# ABOUT THIS EXERCISE:
Go through the data and copy each line where the string "zijn" appears.

[[ ENTRIES SUPPLIED, beginning ]]

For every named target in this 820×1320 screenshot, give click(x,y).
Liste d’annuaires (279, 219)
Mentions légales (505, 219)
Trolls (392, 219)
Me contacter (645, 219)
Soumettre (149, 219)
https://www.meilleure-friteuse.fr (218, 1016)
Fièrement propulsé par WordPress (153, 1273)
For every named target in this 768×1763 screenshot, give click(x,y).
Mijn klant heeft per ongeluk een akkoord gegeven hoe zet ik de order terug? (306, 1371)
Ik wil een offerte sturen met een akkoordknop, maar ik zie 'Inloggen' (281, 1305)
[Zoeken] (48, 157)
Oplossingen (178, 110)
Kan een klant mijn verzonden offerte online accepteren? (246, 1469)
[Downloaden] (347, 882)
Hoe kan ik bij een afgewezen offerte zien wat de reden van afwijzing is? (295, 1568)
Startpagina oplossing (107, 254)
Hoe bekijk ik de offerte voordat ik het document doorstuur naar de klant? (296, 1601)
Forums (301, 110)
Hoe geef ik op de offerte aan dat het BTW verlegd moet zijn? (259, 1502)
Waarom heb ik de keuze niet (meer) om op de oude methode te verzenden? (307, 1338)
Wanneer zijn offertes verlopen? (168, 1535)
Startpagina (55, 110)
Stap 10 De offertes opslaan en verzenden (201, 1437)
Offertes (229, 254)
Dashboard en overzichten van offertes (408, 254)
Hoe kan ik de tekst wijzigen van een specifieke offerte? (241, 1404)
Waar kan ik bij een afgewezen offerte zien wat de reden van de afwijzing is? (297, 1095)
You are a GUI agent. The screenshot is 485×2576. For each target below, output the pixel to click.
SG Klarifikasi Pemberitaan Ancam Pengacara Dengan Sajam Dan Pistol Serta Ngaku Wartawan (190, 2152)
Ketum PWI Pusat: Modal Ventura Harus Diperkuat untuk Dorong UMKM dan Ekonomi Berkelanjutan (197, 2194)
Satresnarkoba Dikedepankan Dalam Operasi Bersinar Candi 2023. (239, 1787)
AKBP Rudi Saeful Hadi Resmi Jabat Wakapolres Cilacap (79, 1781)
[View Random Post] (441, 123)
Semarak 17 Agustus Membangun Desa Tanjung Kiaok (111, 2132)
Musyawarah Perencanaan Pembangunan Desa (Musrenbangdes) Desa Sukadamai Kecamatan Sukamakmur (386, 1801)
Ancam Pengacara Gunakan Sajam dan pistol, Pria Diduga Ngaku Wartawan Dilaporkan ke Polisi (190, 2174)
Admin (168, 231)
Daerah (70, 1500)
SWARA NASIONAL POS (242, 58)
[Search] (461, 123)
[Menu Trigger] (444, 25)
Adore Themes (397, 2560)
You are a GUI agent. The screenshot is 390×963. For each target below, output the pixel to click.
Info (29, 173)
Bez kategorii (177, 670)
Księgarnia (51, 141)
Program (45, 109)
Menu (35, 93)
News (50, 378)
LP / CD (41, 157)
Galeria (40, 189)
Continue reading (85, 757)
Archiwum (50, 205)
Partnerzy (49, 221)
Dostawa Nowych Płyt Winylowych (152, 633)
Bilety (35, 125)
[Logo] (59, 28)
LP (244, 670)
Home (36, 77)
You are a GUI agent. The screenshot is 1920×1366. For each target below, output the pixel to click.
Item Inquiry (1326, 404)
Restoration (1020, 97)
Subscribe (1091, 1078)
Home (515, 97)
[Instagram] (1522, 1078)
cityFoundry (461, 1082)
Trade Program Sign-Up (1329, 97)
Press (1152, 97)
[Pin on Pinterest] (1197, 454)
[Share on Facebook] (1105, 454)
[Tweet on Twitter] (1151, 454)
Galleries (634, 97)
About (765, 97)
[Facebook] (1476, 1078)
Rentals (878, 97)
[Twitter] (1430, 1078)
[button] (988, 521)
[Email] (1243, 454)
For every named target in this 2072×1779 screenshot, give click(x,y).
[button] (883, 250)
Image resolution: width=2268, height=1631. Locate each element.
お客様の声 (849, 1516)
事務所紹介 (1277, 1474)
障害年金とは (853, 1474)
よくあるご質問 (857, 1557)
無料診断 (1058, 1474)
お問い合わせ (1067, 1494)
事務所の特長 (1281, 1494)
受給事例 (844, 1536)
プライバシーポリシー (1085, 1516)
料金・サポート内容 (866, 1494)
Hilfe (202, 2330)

[[ ENTRIES SUPPLIED, end ]]

# SOLUTION TO THIS PROBLEM:
Hoe geef ik op de offerte aan dat het BTW verlegd moet zijn? (259, 1502)
Wanneer zijn offertes verlopen? (168, 1535)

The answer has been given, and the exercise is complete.